Community garden allocations are available here. You can also start your community garden by filling out an application form.
Groundwork Denver is committed to sustainable change in the environment. They focus on five initiatives: air, climate, energy, food, land, and water.
The Groundwork Greens initiative focuses on growing produce hydroponically for local restaurants and farmer’s markets and providing opportunities for volunteers to learn about farming methods.
Visit the signup page to volunteer with Groundwork Greens or another Groundwork Denver program.
Where: 2500 25th St, #200, Denver
Altius Farms is a vertical aeroponic farm in RiNo. It utilizes 5% of the water and 10% of the land, and its yield is ten times as much compared to traditional produce farming.

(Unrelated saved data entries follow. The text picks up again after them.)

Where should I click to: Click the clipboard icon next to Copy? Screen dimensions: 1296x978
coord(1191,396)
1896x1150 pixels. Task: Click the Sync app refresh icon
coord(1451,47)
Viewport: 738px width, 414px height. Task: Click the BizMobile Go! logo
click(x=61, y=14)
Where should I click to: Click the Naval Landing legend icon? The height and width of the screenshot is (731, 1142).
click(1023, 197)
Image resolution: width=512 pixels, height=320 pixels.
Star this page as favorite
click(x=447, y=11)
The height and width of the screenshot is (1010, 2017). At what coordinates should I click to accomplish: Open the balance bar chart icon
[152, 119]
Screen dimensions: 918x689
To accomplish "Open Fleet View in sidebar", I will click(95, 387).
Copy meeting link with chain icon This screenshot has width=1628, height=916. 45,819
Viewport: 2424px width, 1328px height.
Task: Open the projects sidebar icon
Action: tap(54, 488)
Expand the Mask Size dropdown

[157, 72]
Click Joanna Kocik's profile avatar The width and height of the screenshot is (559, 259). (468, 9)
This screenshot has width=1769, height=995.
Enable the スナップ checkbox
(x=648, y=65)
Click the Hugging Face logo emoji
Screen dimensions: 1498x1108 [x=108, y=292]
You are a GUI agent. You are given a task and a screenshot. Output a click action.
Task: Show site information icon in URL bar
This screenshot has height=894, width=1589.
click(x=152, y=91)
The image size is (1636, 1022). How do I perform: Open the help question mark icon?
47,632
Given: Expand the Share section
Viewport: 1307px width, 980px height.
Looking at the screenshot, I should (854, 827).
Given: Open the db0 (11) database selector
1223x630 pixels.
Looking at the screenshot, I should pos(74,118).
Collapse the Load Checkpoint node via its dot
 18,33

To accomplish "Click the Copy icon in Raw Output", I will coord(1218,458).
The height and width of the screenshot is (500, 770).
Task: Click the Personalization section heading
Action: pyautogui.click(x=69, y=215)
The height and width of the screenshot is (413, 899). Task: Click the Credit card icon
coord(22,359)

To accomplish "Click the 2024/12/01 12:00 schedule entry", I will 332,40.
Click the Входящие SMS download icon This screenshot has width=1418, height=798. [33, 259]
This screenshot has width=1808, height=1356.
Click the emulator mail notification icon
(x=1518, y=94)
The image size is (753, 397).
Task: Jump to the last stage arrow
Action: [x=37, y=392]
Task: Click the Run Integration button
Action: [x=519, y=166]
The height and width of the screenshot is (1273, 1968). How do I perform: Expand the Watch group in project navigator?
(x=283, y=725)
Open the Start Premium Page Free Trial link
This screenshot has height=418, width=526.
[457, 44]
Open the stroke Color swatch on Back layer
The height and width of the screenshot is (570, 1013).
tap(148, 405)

Altius farms represent our present and future with this revolutionary form of agriculture.
Altius hosts veterans trained to use modern agricultural systems and even helps out with youth programming.
Visit the greenhouse for tours! For more information, visit their website.
Astro Azules Farms
Where: South Denver
Mile High Urban Farming is a business that specializes in growing herbs, flowers, and unique succulents.
This company also owns Astro Azules- the new urban farm brand created to serve as a hub for food produced native to Denver. The products they grow include native fruits, vegetables, and honey.
Check out Astro Azules if you can! They sell their produce at farmers’ markets all over the city. You can keep track of them on Instagram.
Where: Elyria-Swansea Neighborhood
Huerta Urbana is a farming incubator for urban farmers in training. They secured agricultural plots to address food insecurity during the pandemic.
Huerta Urbana has ten raised garden beds for the 2021 season and is a robust and community-based effort toward food justice.
Gotham Greens (Aurora)
Where: Adjacent to Stanley Marketplace in Aurora
Gotham Greens has nine locations nationwide committed to reducing the amount of time it takes for produce from farms to tables.
This business model remains cost-effective and also reduces emissions by being sustainable.
One Mountain West farm in Aurora where hydroponic greens can be grown year-round and distributed locally when harvested!
Delaney Community Farm
Where: 170 S Chambers Rd, Aurora
Denver Urban Gardens and Project Worthmore are sponsoring DeLaney Community Farm, which provides refugees with the skills needed to grow food for themselves.
The refugee participants get education and training on sustainable farming practices and economic resiliency.
In addition, they can connect with other people during their process of community integration in a safe space.
Visit Delaney Community Farm – and be a volunteer!